Auch er lebt im befremdlichen, aber ebenso verführerischen Gefühl einer Wiederkehr des Immergleichen. Er begegnet ähnlichen Gestalten, die in den Straßen eines düsteren Paris verschiedene Zeitschichten durchdringen, auf der Suche nach etwas Verlorenem: einer unglücklichen Kindheit, den irgendwo verschollenen Eltern oder, wie in „Unfall in der Nacht“, einer rätselhaft anziehenden Frau.

Den Spuren jener Frau – und denen Nietzsches – folgt der Erzähler nun durch die Stadt. Je tiefer er in sie eindringt, umso befremdlicher erscheinen ihre landläufig bekannten Prospekte. Da sind die Namen der großen Boulevards, der Quais, der Metrostationen, aber nur eine Seitenstraße weiter verliert sich der Weg ins Ungewisse.
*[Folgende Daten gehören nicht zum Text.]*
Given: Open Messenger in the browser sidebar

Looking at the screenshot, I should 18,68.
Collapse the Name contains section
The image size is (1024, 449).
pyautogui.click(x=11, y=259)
Die Vergangenheit bildet hier beunruhigende Parallelgesellschaften. Ihr Sammlungsort sind Cafés. In den einen tagt ein obskurer Philosophieprofessor, der statt die Rätsel der ewigen Wiederkehr zu offenbaren, etwas zu verbergen hat. In anderen schleicht sich der Vater heimlich aus dem Leben seines Sohns. In dritten wiederum begegnet der Erzähler Gestalten aus dem nächsten Umfeld der Gesuchten, nur will ihn niemand erkennen. Ein schwarzer Hund führt ihn dann ans Ziel.

Was sich auf den letzten Seiten anbahnt, ist freilich zu Beginn des Buchs längst wieder in die tiefste Vergangenheit hinab gerollt. So paradox – oder: absurd? – ist die Zeit hier verfasst.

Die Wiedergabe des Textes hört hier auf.